• Raw records:
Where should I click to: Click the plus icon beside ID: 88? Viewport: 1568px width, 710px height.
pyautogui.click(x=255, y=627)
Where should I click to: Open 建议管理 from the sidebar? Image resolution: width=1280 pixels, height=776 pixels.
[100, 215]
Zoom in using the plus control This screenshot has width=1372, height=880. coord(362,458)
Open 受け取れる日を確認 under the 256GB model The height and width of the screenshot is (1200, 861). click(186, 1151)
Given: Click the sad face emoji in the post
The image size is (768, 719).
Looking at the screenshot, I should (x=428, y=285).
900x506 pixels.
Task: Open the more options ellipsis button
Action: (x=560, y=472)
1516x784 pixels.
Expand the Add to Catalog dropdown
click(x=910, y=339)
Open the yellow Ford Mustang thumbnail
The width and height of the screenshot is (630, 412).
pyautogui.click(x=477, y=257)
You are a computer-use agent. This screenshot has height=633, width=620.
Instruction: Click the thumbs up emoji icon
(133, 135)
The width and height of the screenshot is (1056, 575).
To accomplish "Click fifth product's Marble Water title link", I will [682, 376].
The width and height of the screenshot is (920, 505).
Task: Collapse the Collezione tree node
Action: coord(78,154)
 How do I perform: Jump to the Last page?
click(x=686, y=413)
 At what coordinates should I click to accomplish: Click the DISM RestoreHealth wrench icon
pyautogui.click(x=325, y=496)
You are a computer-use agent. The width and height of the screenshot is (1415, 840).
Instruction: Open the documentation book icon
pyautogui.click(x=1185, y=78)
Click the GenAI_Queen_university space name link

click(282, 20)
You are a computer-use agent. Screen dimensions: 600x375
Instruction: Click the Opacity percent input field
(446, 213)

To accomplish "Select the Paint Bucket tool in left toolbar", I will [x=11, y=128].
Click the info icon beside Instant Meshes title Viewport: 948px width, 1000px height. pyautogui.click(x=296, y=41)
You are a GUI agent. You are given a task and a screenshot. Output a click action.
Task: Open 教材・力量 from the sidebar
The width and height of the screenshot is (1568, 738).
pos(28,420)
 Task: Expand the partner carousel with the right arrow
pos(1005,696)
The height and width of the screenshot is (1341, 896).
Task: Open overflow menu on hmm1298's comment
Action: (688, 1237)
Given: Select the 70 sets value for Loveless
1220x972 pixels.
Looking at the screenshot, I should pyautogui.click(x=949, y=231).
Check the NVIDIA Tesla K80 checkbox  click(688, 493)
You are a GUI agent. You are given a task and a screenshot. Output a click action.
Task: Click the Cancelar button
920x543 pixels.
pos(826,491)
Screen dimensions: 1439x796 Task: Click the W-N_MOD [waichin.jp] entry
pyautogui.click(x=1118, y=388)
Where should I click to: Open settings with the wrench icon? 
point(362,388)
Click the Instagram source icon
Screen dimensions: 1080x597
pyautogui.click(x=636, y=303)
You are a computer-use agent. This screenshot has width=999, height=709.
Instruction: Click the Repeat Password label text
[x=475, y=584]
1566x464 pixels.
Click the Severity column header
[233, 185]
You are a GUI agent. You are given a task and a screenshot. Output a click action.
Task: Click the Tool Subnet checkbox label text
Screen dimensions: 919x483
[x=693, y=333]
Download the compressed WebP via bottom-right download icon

• Exercise: Pick out each line in the items above that contains the word "checkbox", and copy those lines in full.

• Result for this task:
Check the NVIDIA Tesla K80 checkbox  click(688, 493)
Task: Click the Tool Subnet checkbox label text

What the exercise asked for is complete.